1) Relationship- Relationship exists, but there is no reason for it to have to. Reality could be unitary, or atomistic. Relationship seems to arise as a consequence of relationship, whether in human families, in environmental interaction, in mathematics, or in the scientific pursuit of knowledge. And like life, the domain/span of relationship continues to grow (esp. in the fields of human knowledge). There must, then be an original relationship. Yet, the Creator was before all other things with which to have relationship. Therefore, he exists in relationship to Himself. This explains the creative impulse, as it is act to extend relationship. Relationships grow, like life. Discovery, then, is a human derivative of creation, as it also grows out of a desire to expand the span of relationship (by expanding to fill creation, rather than by the production of creation.) Relationship is then expanded vertically through creation (not necessarily temporally) in the relationship between God and creation, and horizontally through discovery in the relationships within creation. This expansion points back to an origin of relationship unexplainable by naturalism.
2) Consciousness- Self-consciousness also has no reason to exist. ('For beings without purpose, we seem to very preoccupied with questions of purpose') There is no reason that increasing our ability to externally optimize would cause us to look back inwards. Consciousness only comes from consciousness. It can be ended by non-consciousness, but can never be started by non-consciousness. Therefore, there must be a conscious origin for consciousness. This follows a similar pattern as the relationship argument. Naturalism has no explanation for consciousness.
3) Elegance- Nature is never clumsy. It never seems to use 'best fit' solutions, but rather solutions seem to enhance overall systems. There is art in the laws. Solutions are simple, yet complex. The most complex systems arise from simple laws. Human designs arise as a function of compromise. Solutions involve tradeoffs and rarely increase efficiency beyond solving the problem they are intended for. This is because our solutions do not usually take into account the overall intent of the design. Randomness, having no grasp of the overall design at all, would exhibit this clumsiness even more so. Omniscience, however, would have a total grasp of the overall design, and hence all of their solutions would be elegant. A naturalistic counterargument would involve infinite optimization with optimal time, but human optimization tends to get clunkier with time (design by committee), as best fits are incorporated into a design and become convention. It is only destruction of the framework that restores elegance in the creation of a new framework. (A mature aircraft design is usually less elegant (aerodynamically efficient) than the initial design, even if more capable: avionics backbone on A-4, CFTs on F-15E, etc.) Naturalism might rely on such a dialectic destructive process, but without directing dynamics, this would result almost solely in destruction, thereby hurting the original argument with a clunky solution to a problem (once again showing the results of inelegance.)
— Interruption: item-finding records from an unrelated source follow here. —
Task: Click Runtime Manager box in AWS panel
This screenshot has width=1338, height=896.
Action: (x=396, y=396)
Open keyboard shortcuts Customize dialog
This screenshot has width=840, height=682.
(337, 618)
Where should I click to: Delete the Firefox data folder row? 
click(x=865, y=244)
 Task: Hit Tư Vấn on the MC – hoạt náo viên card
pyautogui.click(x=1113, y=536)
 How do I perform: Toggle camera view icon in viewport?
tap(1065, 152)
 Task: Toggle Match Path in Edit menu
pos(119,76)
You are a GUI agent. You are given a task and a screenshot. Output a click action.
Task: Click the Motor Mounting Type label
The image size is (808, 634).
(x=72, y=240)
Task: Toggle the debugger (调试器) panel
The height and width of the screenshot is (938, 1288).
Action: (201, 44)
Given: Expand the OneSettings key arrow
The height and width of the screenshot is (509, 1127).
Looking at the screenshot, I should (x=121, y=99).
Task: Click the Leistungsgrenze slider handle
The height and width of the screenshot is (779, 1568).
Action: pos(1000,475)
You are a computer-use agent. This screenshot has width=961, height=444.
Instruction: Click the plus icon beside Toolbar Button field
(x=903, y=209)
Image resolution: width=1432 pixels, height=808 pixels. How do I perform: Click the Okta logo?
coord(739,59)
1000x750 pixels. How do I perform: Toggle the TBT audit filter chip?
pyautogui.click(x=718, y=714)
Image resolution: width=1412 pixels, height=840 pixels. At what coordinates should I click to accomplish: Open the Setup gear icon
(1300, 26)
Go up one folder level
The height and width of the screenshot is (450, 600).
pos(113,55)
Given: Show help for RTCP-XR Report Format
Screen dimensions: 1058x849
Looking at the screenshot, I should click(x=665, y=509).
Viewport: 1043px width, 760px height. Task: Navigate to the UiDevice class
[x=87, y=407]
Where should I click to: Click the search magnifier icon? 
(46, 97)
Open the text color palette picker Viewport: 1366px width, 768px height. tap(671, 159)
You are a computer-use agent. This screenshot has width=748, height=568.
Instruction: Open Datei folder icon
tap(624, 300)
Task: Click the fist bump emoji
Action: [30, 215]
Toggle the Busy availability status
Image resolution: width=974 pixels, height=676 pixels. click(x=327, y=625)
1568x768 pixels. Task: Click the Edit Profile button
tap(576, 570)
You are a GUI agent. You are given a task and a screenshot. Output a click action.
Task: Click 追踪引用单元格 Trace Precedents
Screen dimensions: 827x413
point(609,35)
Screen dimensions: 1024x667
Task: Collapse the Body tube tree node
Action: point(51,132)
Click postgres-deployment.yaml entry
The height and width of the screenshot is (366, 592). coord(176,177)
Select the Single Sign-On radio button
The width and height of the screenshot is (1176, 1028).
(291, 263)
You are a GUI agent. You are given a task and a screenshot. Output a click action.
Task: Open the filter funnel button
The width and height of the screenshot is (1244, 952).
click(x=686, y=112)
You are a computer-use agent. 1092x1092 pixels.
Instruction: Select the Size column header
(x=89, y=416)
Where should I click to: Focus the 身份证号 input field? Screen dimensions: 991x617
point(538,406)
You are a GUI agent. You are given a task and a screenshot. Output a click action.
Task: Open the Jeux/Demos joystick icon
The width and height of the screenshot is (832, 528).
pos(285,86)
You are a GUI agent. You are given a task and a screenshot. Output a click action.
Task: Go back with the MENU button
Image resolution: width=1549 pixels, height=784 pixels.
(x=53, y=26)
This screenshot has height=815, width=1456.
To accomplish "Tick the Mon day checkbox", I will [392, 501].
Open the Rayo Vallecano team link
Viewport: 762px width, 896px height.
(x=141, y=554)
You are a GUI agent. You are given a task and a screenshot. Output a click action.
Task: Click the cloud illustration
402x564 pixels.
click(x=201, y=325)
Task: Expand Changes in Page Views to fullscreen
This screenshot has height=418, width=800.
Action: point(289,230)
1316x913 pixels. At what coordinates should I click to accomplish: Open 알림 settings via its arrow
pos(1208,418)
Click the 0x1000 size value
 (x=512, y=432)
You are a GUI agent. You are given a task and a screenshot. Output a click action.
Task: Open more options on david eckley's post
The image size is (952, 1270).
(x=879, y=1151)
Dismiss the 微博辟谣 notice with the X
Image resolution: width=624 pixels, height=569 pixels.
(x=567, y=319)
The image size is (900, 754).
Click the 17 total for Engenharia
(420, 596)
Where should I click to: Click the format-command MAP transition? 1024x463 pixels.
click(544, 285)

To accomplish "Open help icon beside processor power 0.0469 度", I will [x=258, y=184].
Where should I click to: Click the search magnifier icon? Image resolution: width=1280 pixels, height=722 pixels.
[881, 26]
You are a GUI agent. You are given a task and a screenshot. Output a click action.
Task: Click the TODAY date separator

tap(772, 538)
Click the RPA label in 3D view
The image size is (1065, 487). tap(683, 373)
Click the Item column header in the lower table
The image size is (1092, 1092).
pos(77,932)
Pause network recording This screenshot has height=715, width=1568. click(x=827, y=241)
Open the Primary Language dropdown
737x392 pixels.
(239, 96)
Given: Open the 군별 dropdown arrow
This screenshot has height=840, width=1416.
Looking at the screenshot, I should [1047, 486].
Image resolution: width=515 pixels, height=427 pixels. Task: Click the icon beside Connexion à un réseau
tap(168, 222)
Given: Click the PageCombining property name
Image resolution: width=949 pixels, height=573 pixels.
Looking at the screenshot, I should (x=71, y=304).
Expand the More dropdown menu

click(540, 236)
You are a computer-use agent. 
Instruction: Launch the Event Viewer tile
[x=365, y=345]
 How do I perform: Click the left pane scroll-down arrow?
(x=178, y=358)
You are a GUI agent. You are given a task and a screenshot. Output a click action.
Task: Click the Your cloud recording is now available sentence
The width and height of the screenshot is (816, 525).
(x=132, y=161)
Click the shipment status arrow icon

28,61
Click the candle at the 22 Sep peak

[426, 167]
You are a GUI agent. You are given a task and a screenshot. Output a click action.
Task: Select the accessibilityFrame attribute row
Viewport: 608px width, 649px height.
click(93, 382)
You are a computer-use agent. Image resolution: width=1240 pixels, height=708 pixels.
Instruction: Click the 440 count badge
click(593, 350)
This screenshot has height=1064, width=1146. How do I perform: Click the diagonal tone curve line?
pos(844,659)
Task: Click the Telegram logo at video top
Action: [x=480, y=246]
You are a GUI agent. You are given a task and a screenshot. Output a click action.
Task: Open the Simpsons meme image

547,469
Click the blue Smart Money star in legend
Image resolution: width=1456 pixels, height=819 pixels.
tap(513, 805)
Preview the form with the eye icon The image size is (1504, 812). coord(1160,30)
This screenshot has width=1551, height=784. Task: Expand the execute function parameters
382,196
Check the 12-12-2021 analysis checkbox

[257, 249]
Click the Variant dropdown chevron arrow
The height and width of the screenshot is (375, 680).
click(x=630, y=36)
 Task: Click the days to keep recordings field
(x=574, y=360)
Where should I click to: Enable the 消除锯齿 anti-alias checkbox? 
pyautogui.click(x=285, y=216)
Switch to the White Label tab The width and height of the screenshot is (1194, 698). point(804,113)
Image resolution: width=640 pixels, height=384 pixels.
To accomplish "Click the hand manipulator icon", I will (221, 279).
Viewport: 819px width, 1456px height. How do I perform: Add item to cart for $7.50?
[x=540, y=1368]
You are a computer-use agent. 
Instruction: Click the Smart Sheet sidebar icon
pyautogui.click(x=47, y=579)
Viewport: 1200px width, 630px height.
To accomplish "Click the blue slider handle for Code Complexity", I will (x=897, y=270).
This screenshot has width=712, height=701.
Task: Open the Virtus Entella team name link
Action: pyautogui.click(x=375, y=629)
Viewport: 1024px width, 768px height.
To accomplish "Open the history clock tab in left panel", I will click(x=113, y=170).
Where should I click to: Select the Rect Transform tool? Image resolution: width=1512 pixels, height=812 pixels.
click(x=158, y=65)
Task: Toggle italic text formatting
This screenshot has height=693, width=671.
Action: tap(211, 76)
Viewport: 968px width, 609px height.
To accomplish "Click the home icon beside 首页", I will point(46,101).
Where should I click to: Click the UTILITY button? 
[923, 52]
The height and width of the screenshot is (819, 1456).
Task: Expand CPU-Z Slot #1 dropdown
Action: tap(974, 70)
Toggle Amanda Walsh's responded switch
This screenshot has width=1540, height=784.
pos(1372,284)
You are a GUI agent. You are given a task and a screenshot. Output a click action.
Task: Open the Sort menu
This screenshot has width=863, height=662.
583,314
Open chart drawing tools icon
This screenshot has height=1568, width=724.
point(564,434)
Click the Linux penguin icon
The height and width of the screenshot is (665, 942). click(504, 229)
4) Transcendence- We grapple with concepts beyond the visible boundaries of the physical world. Yet we are incapable of forming a non-existent concept, except through the combination of extant concepts (which is the relational development of concepts.) Our desire for higher-level knowledge is definitionally a desire for transcendence. Human beings desire to be (and are) transcendent from their environment, even when still in it. Transcendence definitionally must flow from transcendence. God must then be the first transcendence, the 'I AM.' Stated simply, if God doesn't exist, a vast majority of humanity has wasted a vast amount of time trying to figure Him out. One might ascribe 'God-talk's origin to a desire for perfect government, but ordinally and temporally the concept of God is over the concept of government. (Government is a derivative of God's dominion, as 'the government shall be on His shoulder.') Furthermore, if the idea of God is the integral of a perfect government, one must ask why? If this is the case, it becomes an argument for His existence, rather than against it.
5) Cognizance- Humans desire more knowledge, to know and be known by those around them and their environment. They seek to expand their knowledge, and knowledge is a function of relations, so they seek to expand their relationships (see 1.) The desire to know and be known must come from somewhere, the Creator must seek to know and be known. Humans can recognize beauty in predatory animals (such as in zoos or in the wild.) There is no naturalistic explanation for this, for all threats must be countered under the law of 'kill or be killed.' Yet we seek to understand that which can hurt us (arguably too much,) even without countering it. Naturalism cannot explain the desire to know and be known, for animals desire survival, optimization, but not dominion. We desire dominion, and hence must come from Dominion.